Alex Saab was on a chartered Justice Department flight from Cape Verde, where he was arrested 16 months ago while making a stop on the way to Iran for what Nicolás Maduro’s government later described as a diplomatic humanitarian mission.
The official spoke on condition he not be named. Earlier, several media outlets in Cape Verde also reported his extradition, citing unnamed sources. A public relations firm representing Saab said in an email that the Colombian businessman was taken from his home without his lawyers being notified.
Saab’s arrival to the U.S. is bound to complicate relations between Washington and Caracas, possibly disrupting fledgling talks between Maduro’s government and its U.S.-backed opposition taking place in Mexico.
Maduro last month blasted the U.S. for the “kidnapping” and “torture” of Saab, a businessman from Colombia who prosecutors say amassed a fortune wheeling and dealing on behalf of the socialist government, which faces heavy U.S. sanctions.
American authorities have been targeting Saab for years, believing he holds numerous secrets about how Maduro, the president’s family and his top aides siphoned off millions of dollars in government contracts for food and housing amid widespread hunger in oil-rich Venezuela.
However, his defenders, including Maduro’s government as well as allies Russia and Cuba, consider his arrest illegal and maintain that Saab was a diplomatic envoy of the Venezuelan government and as such possesses immunity from prosecution while on official business.
The argument failed to persuade Cape Verde’s Constitutional Court, which last month authorized his extradition after a year of wrangling by Saab’s legal team, which includes former Spanish judge Baltasar Garzón and BakerHostetler, one of the U.S.′ biggest firms.
Federal prosecutors in Miami indicted Saab in 2019 on money-laundering charges connected to an alleged bribery scheme that pocketed more than $350 million from a low-income housing project for the Venezuelan government.
Separately, Saab had been sanctioned by the previous Trump administration for allegedly utilizing a network of shell companies spanning the globe — in the United Arab Emirates, Turkey, Hong Kong, Panama, Colombia and Mexico — to hide huge profits from no-bid, overvalued food contracts obtained through bribes and kickbacks.
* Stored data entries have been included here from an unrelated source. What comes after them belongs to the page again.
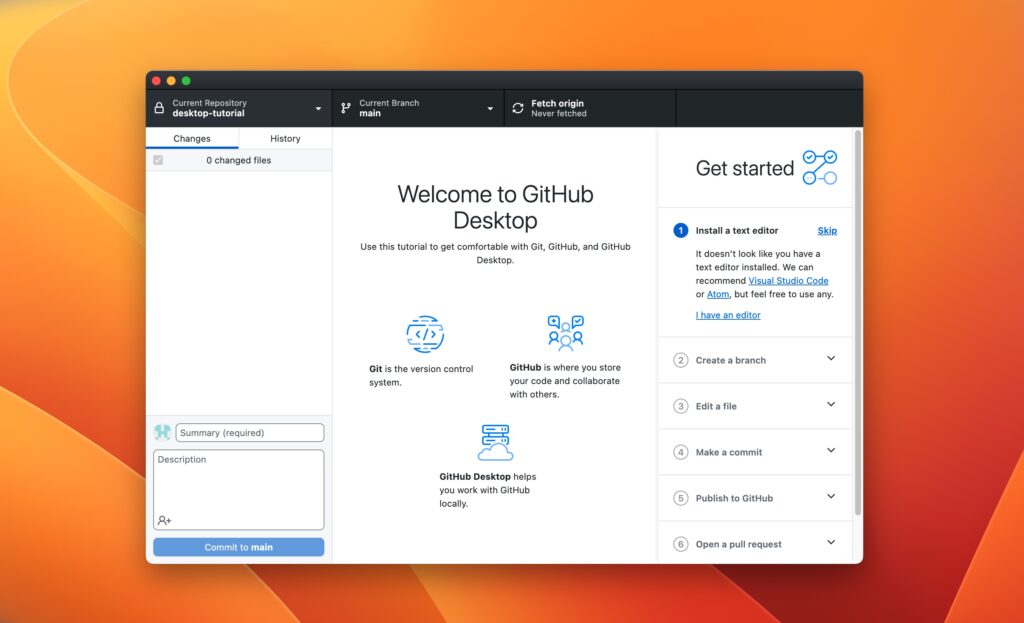Viewport: 1024px width, 623px height.
Task: Switch to the History tab
Action: [285, 138]
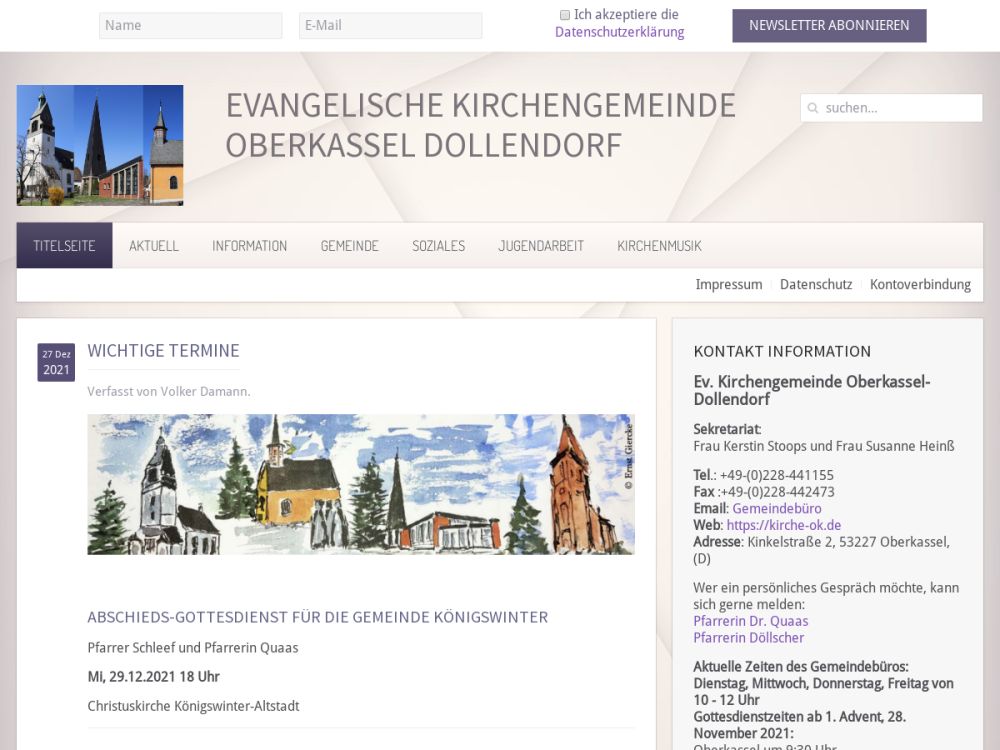Image resolution: width=1000 pixels, height=750 pixels.
Task: Open the Kontoverbindung link
Action: [x=920, y=285]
Some of Saab’s contracts were obtained by paying bribes to the adult children of Venezuelan first lady Cilia Flores, the Trump administration alleged. Commonly known in Venezuela as “Los Chamos,” slang for “the kids,” the three men are also under investigation by prosecutors in Miami for allegedly forming part of a scheme to siphon $1.2 billion from Venezuela’s state-owned oil company, two people familiar with the U.S. investigation told The Associated Press.
But while in private U.S. officials have long described Saab as a front man for Maduro, he is not identified as such in court filings.
The previous Trump administration had made Saab’s extradition a top priority, at one point even sending a Navy warship to the African archipelago to keep an eye on the captive.
In turn, Maduro’s government has vehemently objected to Saab’s prosecution as a veiled attempt at regime change by the U.S. government.
However, the Biden administration has downplayed the importance of Saab’s problems, saying he can defend himself in U.S. courts and that his case shouldn’t affect ongoing negotiations sponsored by Norway aimed at overcoming Venezuela’s long running economic crisis and political tug of war.
The government last month appointed Saab to its negotiating team and fellow envoys arrived to Mexico carrying signs reading “Free Alex Saab.”